**TO BE DONE**
Pull out every line of the items below that contains the string "perform". Match it with case taken into account.

**STORED ROWS**

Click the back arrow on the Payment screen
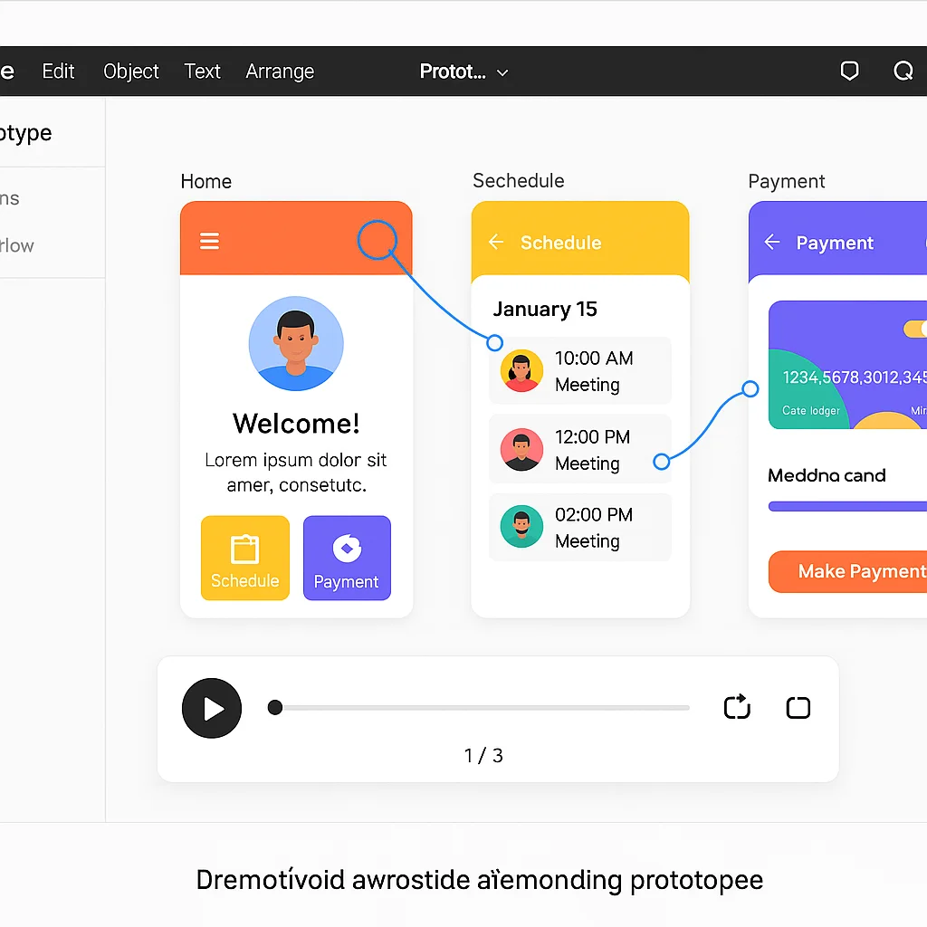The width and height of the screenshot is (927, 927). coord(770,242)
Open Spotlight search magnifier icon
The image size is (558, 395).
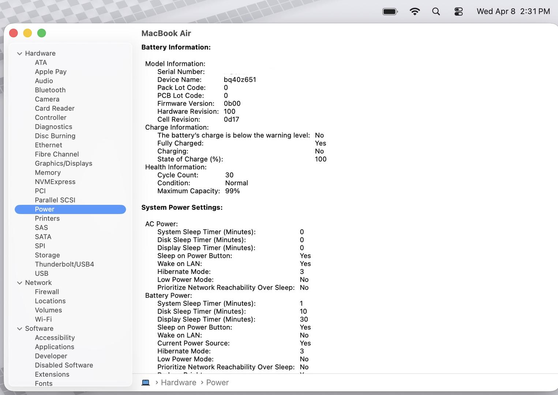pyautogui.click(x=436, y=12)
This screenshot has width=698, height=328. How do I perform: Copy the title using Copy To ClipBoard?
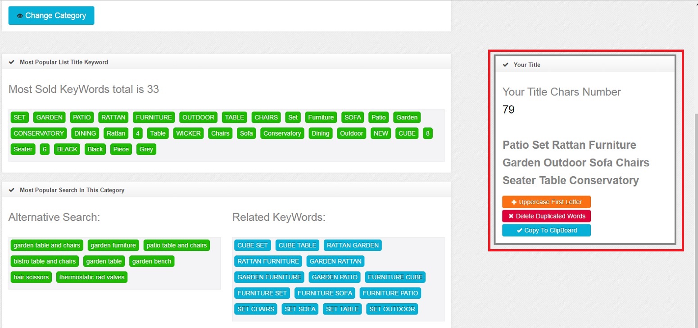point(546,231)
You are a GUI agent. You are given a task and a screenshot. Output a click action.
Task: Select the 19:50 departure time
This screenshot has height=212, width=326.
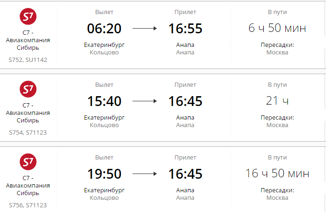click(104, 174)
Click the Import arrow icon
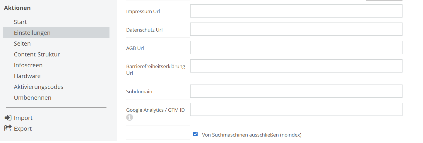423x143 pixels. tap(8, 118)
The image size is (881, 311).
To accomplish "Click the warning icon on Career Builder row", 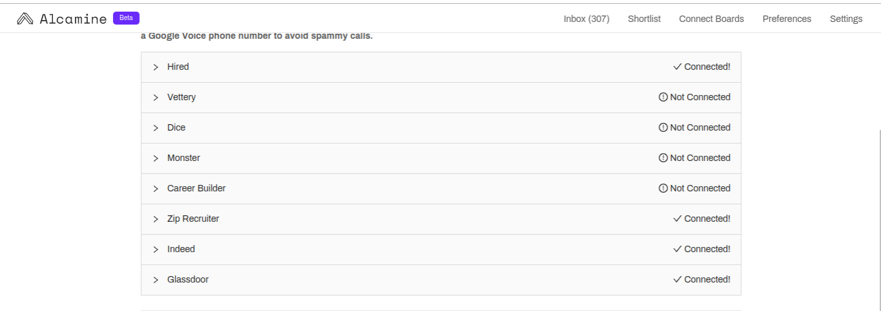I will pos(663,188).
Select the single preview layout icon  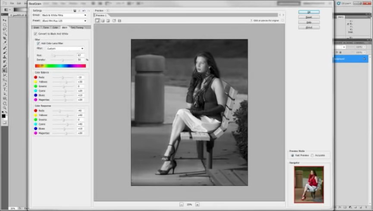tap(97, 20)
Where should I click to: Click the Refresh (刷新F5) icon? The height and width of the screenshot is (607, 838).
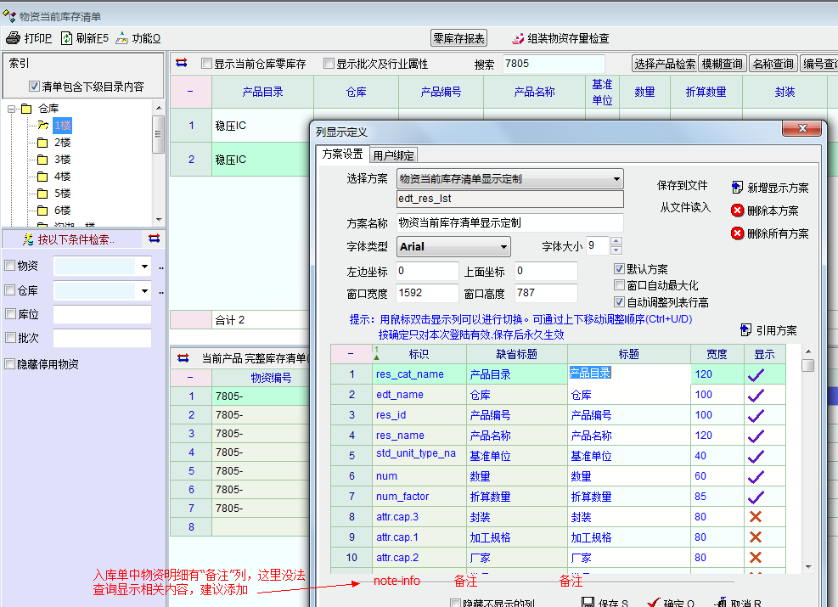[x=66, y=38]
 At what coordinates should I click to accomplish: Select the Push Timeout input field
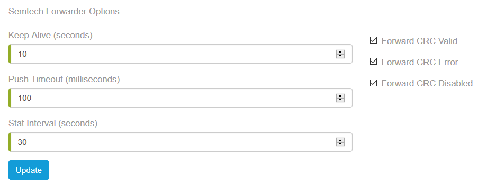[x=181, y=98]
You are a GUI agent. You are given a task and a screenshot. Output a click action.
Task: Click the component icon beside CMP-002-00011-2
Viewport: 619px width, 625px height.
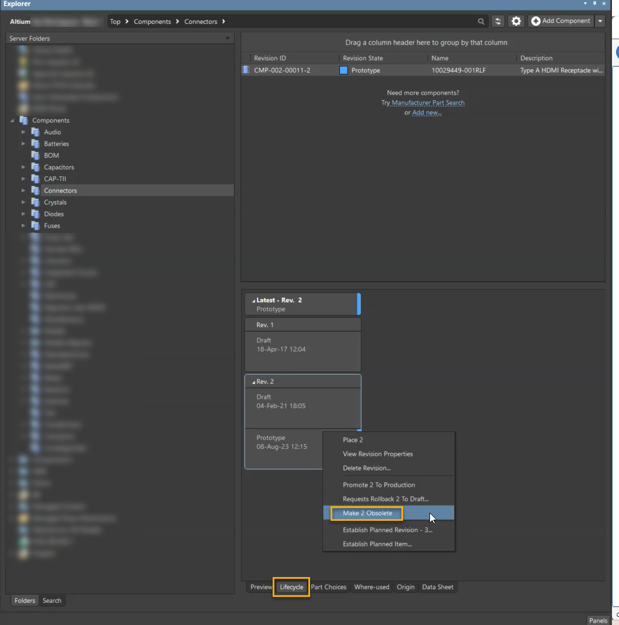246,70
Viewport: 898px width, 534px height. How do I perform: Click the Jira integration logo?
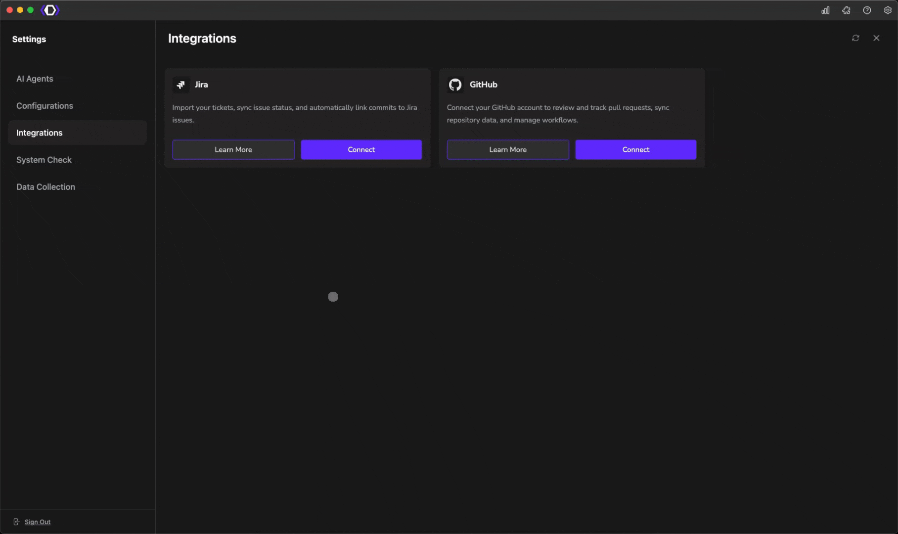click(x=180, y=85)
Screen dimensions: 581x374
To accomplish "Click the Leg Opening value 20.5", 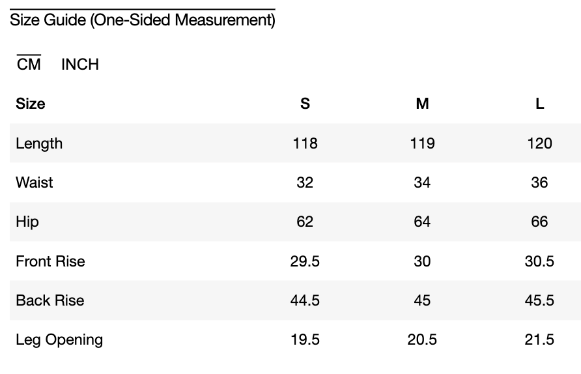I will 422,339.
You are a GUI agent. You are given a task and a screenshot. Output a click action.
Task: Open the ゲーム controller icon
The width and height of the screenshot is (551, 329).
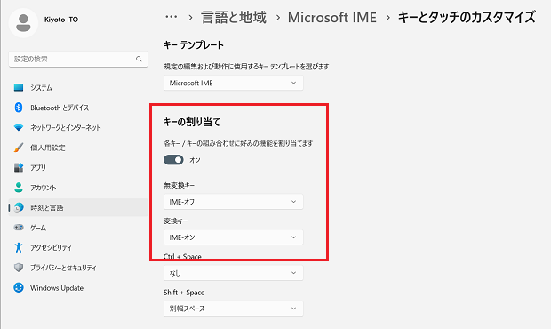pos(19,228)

**FINISHED TASK**
This screenshot has width=698, height=328. How do I perform: Copy the title using Copy To ClipBoard?
Viewport: 898px width, 534px height. How do I perform: Click the Jira integration logo?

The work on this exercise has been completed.